## SUPPLIED RECORDS

— start —

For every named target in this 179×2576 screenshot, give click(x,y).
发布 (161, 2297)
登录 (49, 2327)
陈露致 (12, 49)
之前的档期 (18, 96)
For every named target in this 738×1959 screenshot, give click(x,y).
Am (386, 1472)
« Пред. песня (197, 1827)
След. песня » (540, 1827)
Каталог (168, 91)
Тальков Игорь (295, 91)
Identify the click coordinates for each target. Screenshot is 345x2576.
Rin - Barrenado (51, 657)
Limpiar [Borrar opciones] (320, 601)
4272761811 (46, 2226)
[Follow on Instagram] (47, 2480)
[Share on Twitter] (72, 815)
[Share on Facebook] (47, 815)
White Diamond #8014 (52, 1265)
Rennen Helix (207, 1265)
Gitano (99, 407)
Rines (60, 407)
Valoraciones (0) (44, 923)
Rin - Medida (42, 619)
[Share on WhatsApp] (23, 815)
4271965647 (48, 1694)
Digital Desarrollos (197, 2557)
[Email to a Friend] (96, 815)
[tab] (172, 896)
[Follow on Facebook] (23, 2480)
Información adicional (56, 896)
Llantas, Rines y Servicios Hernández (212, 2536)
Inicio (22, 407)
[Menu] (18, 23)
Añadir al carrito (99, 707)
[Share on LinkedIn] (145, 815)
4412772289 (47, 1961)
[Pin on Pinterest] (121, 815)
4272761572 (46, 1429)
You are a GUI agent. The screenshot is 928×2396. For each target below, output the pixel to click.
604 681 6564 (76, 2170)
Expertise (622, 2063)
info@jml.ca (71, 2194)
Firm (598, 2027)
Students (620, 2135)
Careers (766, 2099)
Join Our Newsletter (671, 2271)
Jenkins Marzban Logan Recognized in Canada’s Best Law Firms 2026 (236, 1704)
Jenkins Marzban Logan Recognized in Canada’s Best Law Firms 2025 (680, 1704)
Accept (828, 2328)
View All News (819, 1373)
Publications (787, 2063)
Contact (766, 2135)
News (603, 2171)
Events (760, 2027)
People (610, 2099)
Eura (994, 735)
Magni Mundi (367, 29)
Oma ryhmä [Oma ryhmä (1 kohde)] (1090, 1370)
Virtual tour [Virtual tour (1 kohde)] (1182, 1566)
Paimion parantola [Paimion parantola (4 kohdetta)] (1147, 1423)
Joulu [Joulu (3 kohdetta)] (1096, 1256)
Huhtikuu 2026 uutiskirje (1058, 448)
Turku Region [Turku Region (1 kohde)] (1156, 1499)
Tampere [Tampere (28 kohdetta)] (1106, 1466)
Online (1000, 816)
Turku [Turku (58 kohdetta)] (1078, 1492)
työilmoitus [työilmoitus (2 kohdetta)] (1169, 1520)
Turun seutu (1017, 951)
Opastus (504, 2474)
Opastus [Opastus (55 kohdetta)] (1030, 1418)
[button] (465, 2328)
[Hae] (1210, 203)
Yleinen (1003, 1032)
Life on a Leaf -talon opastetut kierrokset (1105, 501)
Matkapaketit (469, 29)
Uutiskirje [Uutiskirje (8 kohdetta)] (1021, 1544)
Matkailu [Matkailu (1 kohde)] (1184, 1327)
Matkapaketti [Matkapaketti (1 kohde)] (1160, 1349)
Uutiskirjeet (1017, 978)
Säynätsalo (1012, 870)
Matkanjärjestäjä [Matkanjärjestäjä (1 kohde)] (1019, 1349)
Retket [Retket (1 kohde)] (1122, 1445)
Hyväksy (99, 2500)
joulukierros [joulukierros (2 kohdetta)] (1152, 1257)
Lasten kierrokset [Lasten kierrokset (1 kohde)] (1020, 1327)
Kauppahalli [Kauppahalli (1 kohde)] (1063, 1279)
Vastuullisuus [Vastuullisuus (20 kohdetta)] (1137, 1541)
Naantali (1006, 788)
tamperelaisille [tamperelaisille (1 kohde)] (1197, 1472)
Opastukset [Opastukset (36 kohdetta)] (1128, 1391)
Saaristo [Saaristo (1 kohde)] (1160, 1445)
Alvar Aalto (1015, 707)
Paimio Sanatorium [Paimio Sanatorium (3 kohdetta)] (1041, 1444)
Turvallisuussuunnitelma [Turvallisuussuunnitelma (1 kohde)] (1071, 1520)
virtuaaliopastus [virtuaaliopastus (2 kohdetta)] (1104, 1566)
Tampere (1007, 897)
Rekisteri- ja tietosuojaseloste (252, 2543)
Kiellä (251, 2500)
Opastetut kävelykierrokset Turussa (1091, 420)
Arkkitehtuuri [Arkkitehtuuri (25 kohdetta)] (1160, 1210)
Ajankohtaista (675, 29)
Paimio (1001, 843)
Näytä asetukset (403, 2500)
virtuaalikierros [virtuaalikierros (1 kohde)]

— end —

Convert the material above into a numbered list, from the line with "Valoraciones (0) (44, 923)" to the line with "Vastuullisuus [Vastuullisuus (20", both of those lines included. Leave out any blank lines.

1. Valoraciones (0) (44, 923)
2. Rin - Medida (42, 619)
3. [Share on WhatsApp] (23, 815)
4. 4271965647 (48, 1694)
5. Digital Desarrollos (197, 2557)
6. [Email to a Friend] (96, 815)
7. [tab] (172, 896)
8. [Follow on Facebook] (23, 2480)
9. Información adicional (56, 896)
10. Llantas, Rines y Servicios Hernández (212, 2536)
11. Inicio (22, 407)
12. [Menu] (18, 23)
13. Añadir al carrito (99, 707)
14. [Share on LinkedIn] (145, 815)
15. 4412772289 (47, 1961)
16. [Pin on Pinterest] (121, 815)
17. 4272761572 (46, 1429)
18. You are a GUI agent. The screenshot is 928×2396. For each target below, output the pixel to click.
19. 604 681 6564 (76, 2170)
20. Expertise (622, 2063)
21. info@jml.ca (71, 2194)
22. Firm (598, 2027)
23. Students (620, 2135)
24. Careers (766, 2099)
25. Join Our Newsletter (671, 2271)
26. Jenkins Marzban Logan Recognized in Canada’s Best Law Firms 2026 (236, 1704)
27. Jenkins Marzban Logan Recognized in Canada’s Best Law Firms 2025 (680, 1704)
28. Accept (828, 2328)
29. View All News (819, 1373)
30. Publications (787, 2063)
31. Contact (766, 2135)
32. News (603, 2171)
33. Events (760, 2027)
34. People (610, 2099)
35. Eura (994, 735)
36. Magni Mundi (367, 29)
37. Oma ryhmä [Oma ryhmä (1 kohde)] (1090, 1370)
38. Virtual tour [Virtual tour (1 kohde)] (1182, 1566)
39. Paimion parantola [Paimion parantola (4 kohdetta)] (1147, 1423)
40. Joulu [Joulu (3 kohdetta)] (1096, 1256)
41. Huhtikuu 2026 uutiskirje (1058, 448)
42. Turku Region [Turku Region (1 kohde)] (1156, 1499)
43. Tampere [Tampere (28 kohdetta)] (1106, 1466)
44. Online (1000, 816)
45. Turku [Turku (58 kohdetta)] (1078, 1492)
46. työilmoitus [työilmoitus (2 kohdetta)] (1169, 1520)
47. Turun seutu (1017, 951)
48. Opastus (504, 2474)
49. Opastus [Opastus (55 kohdetta)] (1030, 1418)
50. [button] (465, 2328)
51. [Hae] (1210, 203)
52. Yleinen (1003, 1032)
53. Life on a Leaf -talon opastetut kierrokset (1105, 501)
54. Matkapaketit (469, 29)
55. Uutiskirje [Uutiskirje (8 kohdetta)] (1021, 1544)
56. Matkailu [Matkailu (1 kohde)] (1184, 1327)
57. Matkapaketti [Matkapaketti (1 kohde)] (1160, 1349)
58. Uutiskirjeet (1017, 978)
59. Säynätsalo (1012, 870)
60. Matkanjärjestäjä [Matkanjärjestäjä (1 kohde)] (1019, 1349)
61. Retket [Retket (1 kohde)] (1122, 1445)
62. Hyväksy (99, 2500)
63. joulukierros [joulukierros (2 kohdetta)] (1152, 1257)
64. Lasten kierrokset [Lasten kierrokset (1 kohde)] (1020, 1327)
65. Kauppahalli [Kauppahalli (1 kohde)] (1063, 1279)
66. Vastuullisuus [Vastuullisuus (20 kohdetta)] (1137, 1541)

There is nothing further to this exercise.